§ Задание
Перепишите без изменений часть отрывка о призвании певца: от слов «Казалось бы, певцом» до слов «не уникальным голосом.» включительно.

Здесь важна и другая сторона вопроса. Есть способности, как бы лежащие на поверхности, — прежде всего голос. А если у человека неплохая внешность, музыкальность — вопрос, казалось бы, решен. Но потом оказывается, что этот человек, вроде бы имеющий данные для профессии певца, не имеет к ней призвания, потому что ленив, неумен, слишком самоуверен, не требователен к себе и т. д. В вокальном мире, когда голос обнаруживается довольно поздно, выясняется вдруг, что зря потеряно время, и потом идут годы и годы страданий, сомнений, обид. И все из-за того, что у человека есть способность к данному ремеслу, назовем это так, но нет призвания к профессии. Призвание включает множество самых различных качеств — не только голос, музыкальные и сценические способности, но и чисто человеческие качества, помогающие реализации этих способностей, реализации таланта.

Казалось бы, певцом человек становится прежде всего из-за голоса, а потом уж учитываются другие его качества. Правильно. Если у человека нет голоса, он певцом не становится. Но когда решается судьба артиста, когда определяется, станет он отличным или заурядным певцом, решающую роль играет комплекс других качеств, помимо голоса. Подавляющее большинство выдающихся певцов отличается в первую очередь яркой индивидуальностью, а не уникальным голосом.

Часто приходится слышать: «У этого певца не было голоса» — или: «…был слабый, плохой голос, когда он начинал учиться, а позанимался — и голос появился». Это можно понимать так, что голос одного артиста вроде бы искусственно выработан педагогом, а у другого был от природы настоящий, хороший вокальный материал и педагог только немножко отшлифовал, наладил его. То есть у одного — голос, взявшийся неведомо откуда, а у другого — существовавший всегда. Это неверно. Голос, якобы появившийся в результате занятий, — естественный, настоящий голос. Просто есть два типа вокальных аппаратов: одни от природы уже как бы развиты так, что видны их ресурсы, а другие нуждаются в упражнениях для развития. В процессе занятий обладатели второго типа голоса не только раскрывают свои певческие возможности, но и учатся ценить то вокальное мастерство, которое приобрели, воспитывают в себе умение много трудиться и постоянно совершенствоваться. Певцы же, вокальные ресурсы которых видны сразу и голоса которых вроде бы развиты, к сожалению, сплошь да рядом полагаются на свои способности, считая, что им не надо ни совершенствоваться, ни развиваться в музыкальном, интеллектуальном, художественном отношении, что за голос все будет прощено, голос всегда выручит. И, как правило, обманываются. Они так и не приобретают певческого мастерства, поскольку не могут научиться работать, не постигают весь арсенал упражнений, необходимых вокалисту, и быстро, преждевременно растрачивают свой певческий потенциал. Я помню многих студентов Ленинградской и Московской консерваторий с великолепными данными, которые считали себя прекрасными певцами. Но настоящими, большими артистами они не стали.

§ Исходные данные
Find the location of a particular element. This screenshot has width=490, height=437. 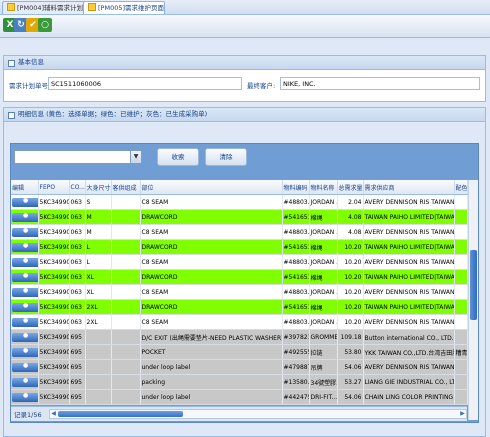

cell-qty: 53.80 is located at coordinates (350, 352).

§ Ответ к заданию
Казалось бы, певцом человек становится прежде всего из-за голоса, а потом уж учитываются другие его качества. Правильно. Если у человека нет голоса, он певцом не становится. Но когда решается судьба артиста, когда определяется, станет он отличным или заурядным певцом, решающую роль играет комплекс других качеств, помимо голоса. Подавляющее большинство выдающихся певцов отличается в первую очередь яркой индивидуальностью, а не уникальным голосом.